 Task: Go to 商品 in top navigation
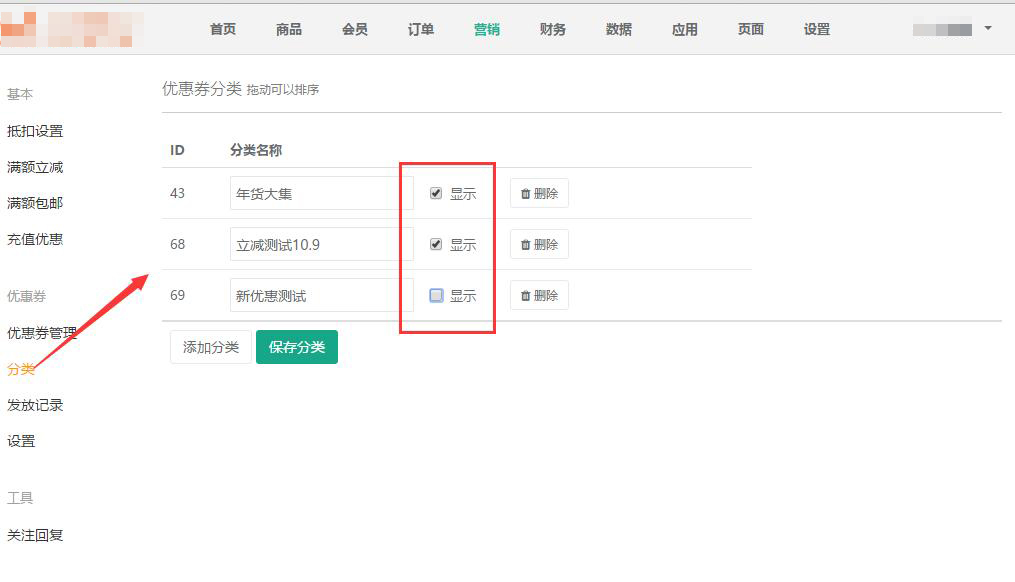[289, 30]
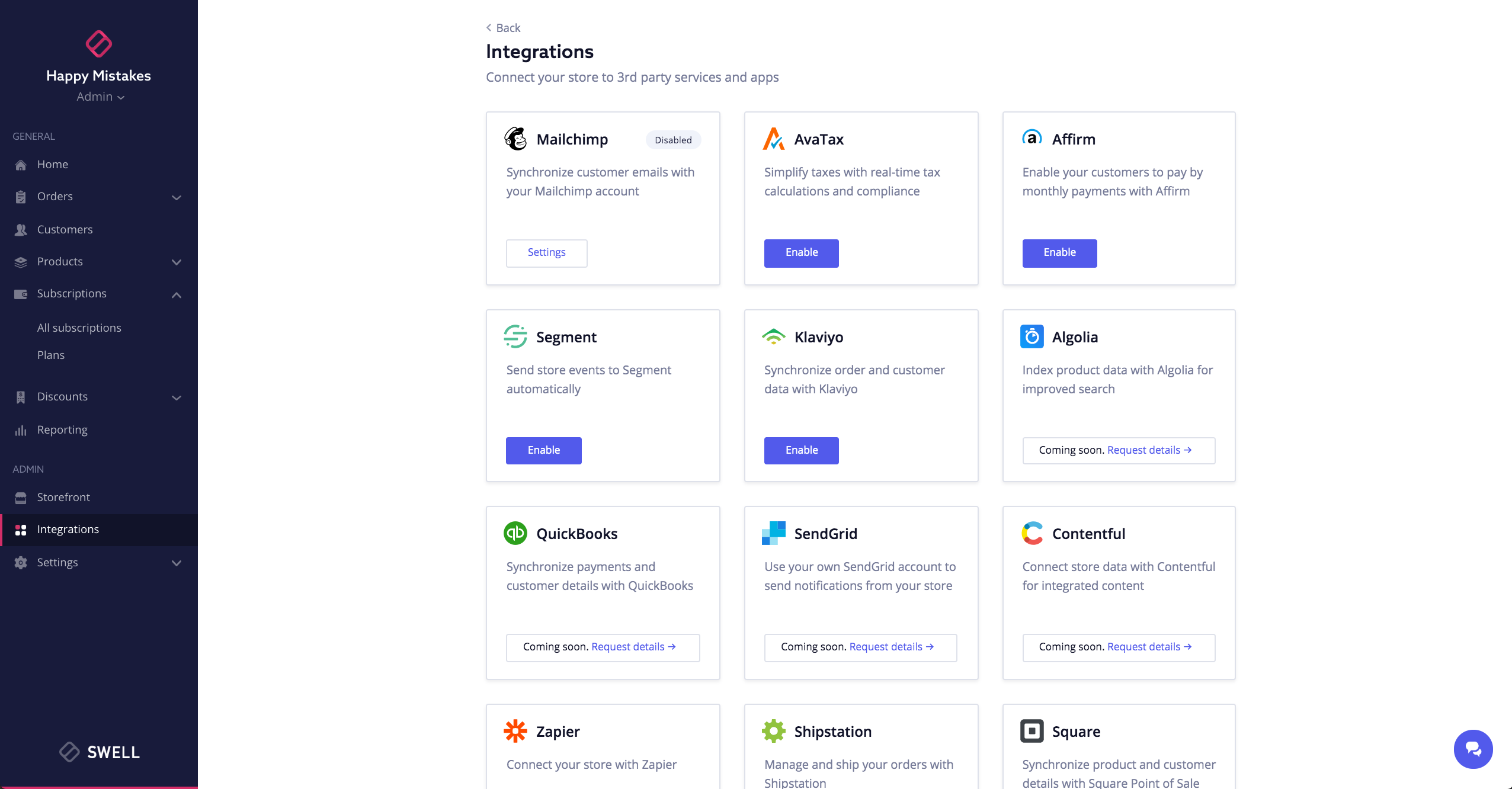Image resolution: width=1512 pixels, height=789 pixels.
Task: Click the Zapier logo icon
Action: click(515, 730)
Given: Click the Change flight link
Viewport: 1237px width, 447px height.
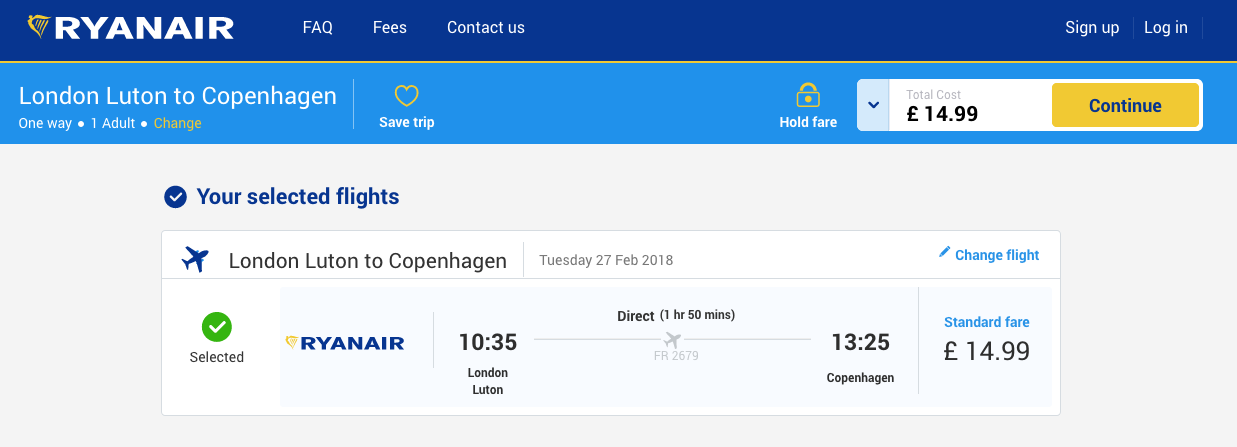Looking at the screenshot, I should pyautogui.click(x=997, y=255).
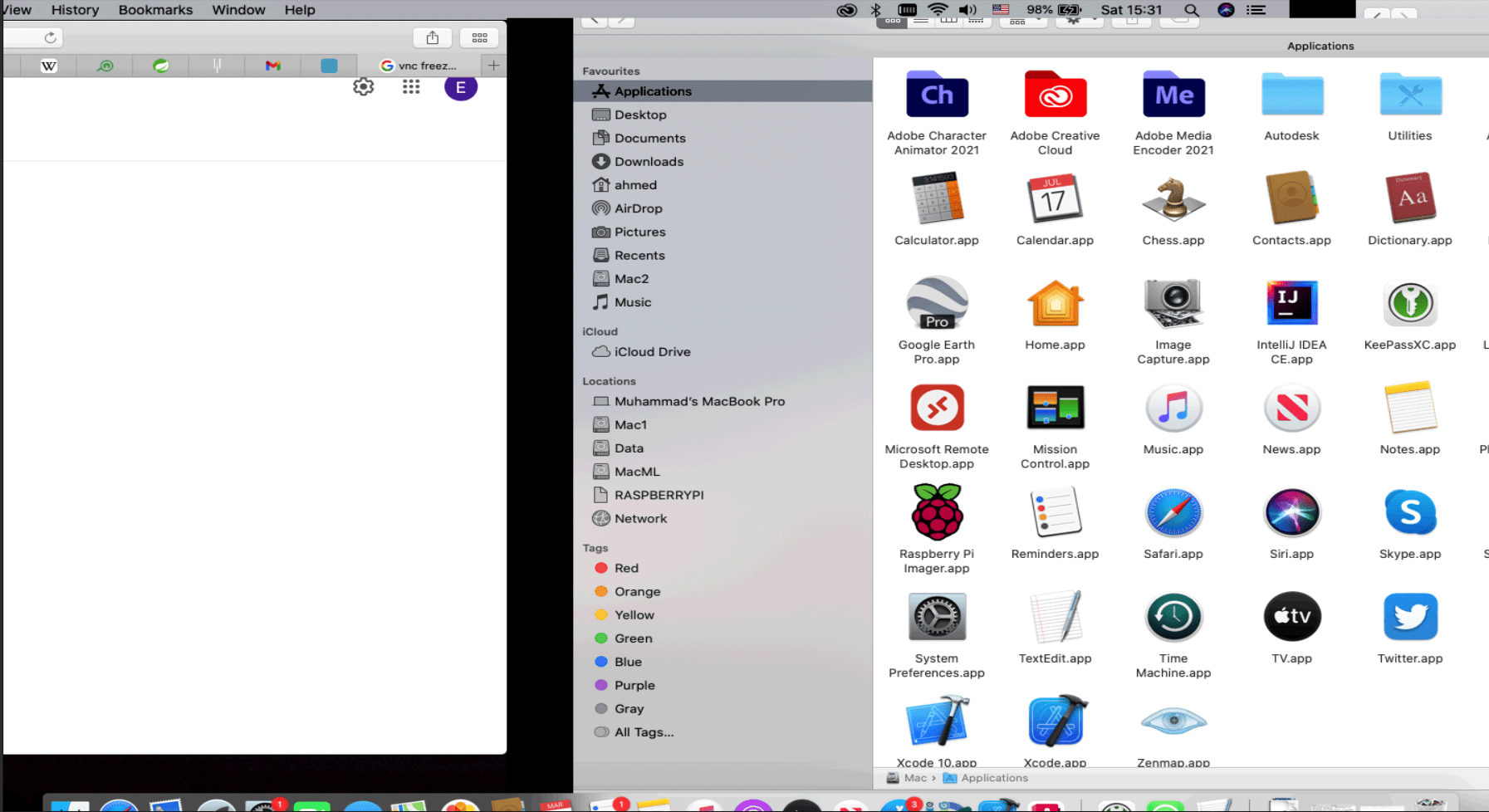Open the Spotlight search icon in the menu bar
Image resolution: width=1489 pixels, height=812 pixels.
point(1190,9)
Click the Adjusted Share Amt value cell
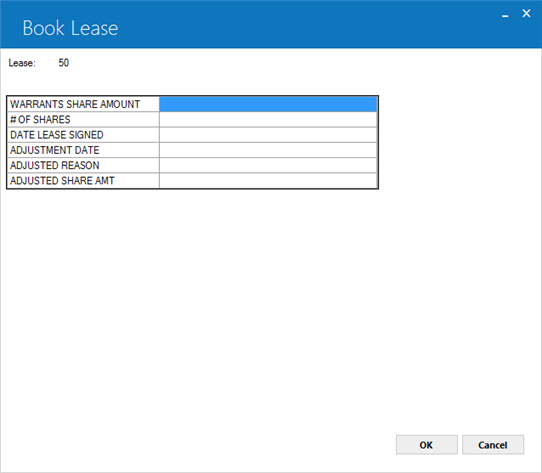 click(x=268, y=180)
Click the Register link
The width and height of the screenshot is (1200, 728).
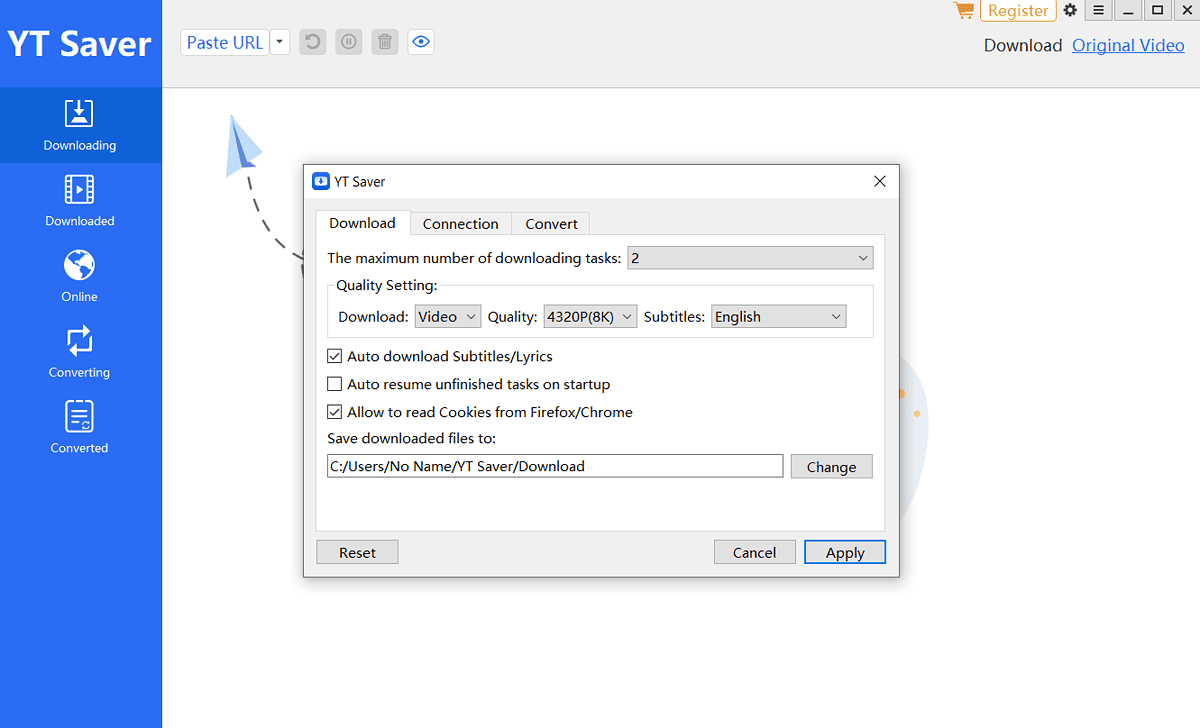pos(1017,10)
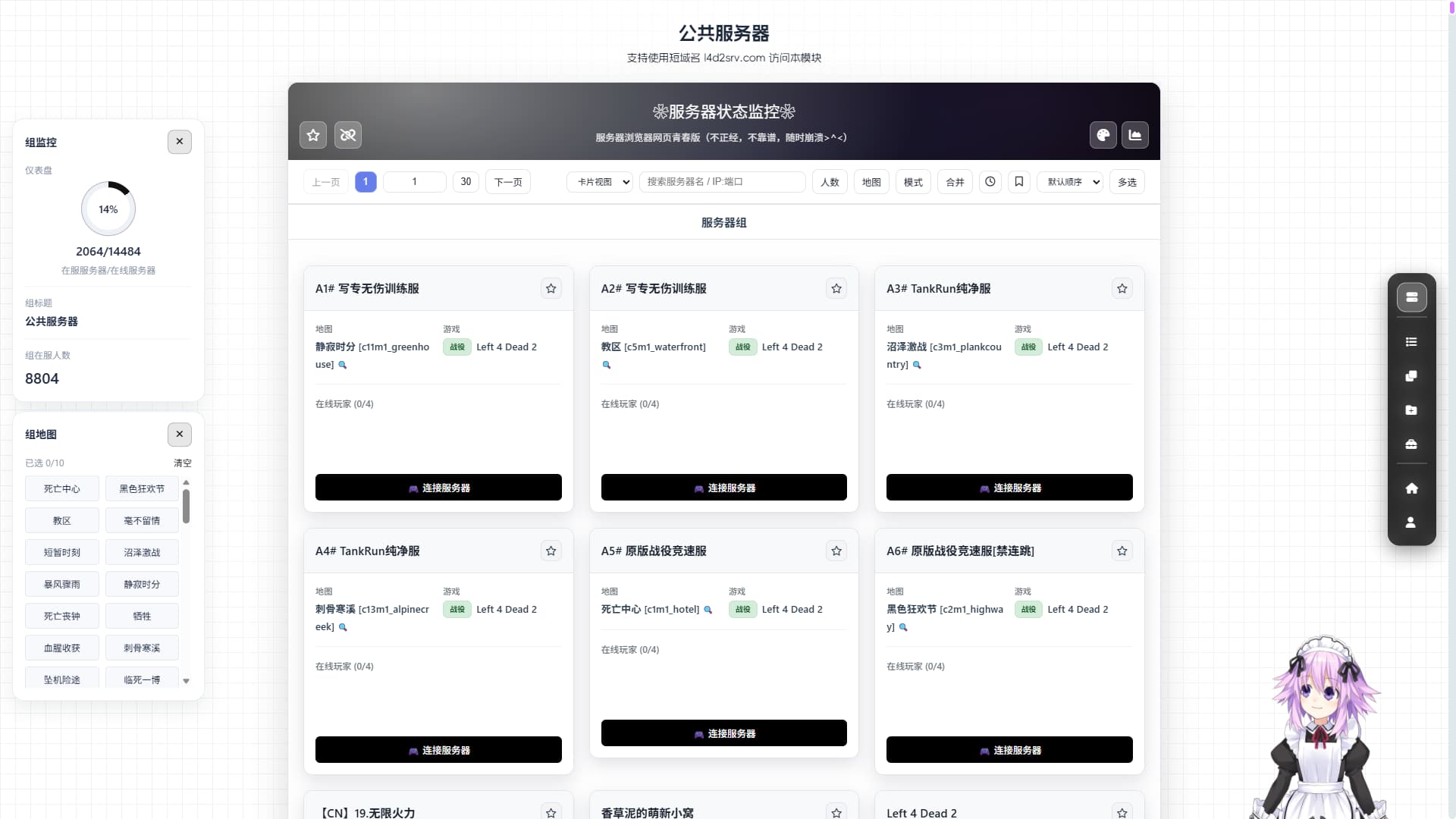Click the clock history icon in toolbar
Screen dimensions: 1456x819
tap(990, 182)
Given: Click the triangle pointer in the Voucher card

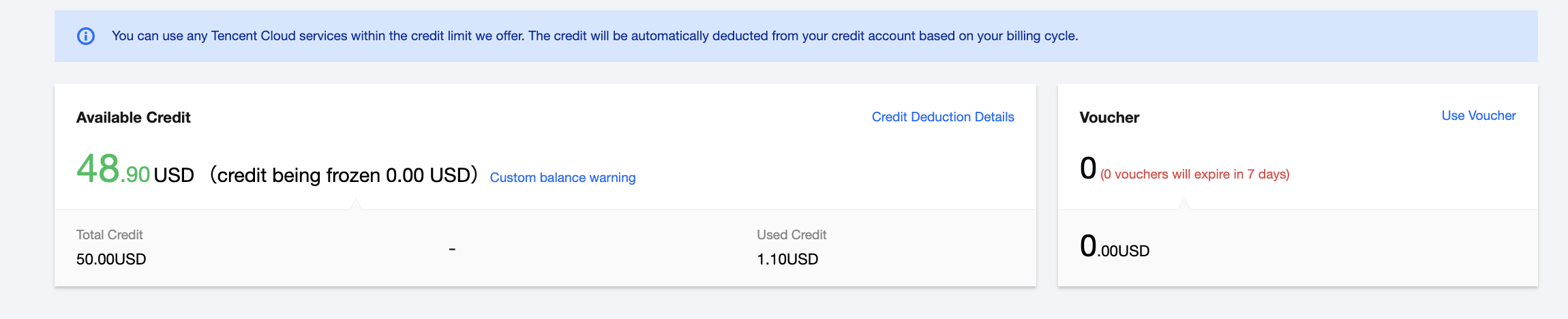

-----

◆ REQUIRED TASK
Write out the material word for word, starting at the line that contains "Given: Click the Change flight link" and ending at the end of the material. Leave the pictures out.

◆ RESULT
Given: Click the Change flight link
Viewport: 1237px width, 447px height.
Looking at the screenshot, I should pyautogui.click(x=997, y=255).
Open the Spotlight search icon in the menu bar
Image resolution: width=1489 pixels, height=812 pixels.
point(1190,9)
Click the Adjusted Share Amt value cell
 click(x=268, y=180)
Click the Register link
The width and height of the screenshot is (1200, 728).
pos(1017,10)
Click the clock history icon in toolbar
Screen dimensions: 1456x819
tap(990, 182)
Given: Click the triangle pointer in the Voucher card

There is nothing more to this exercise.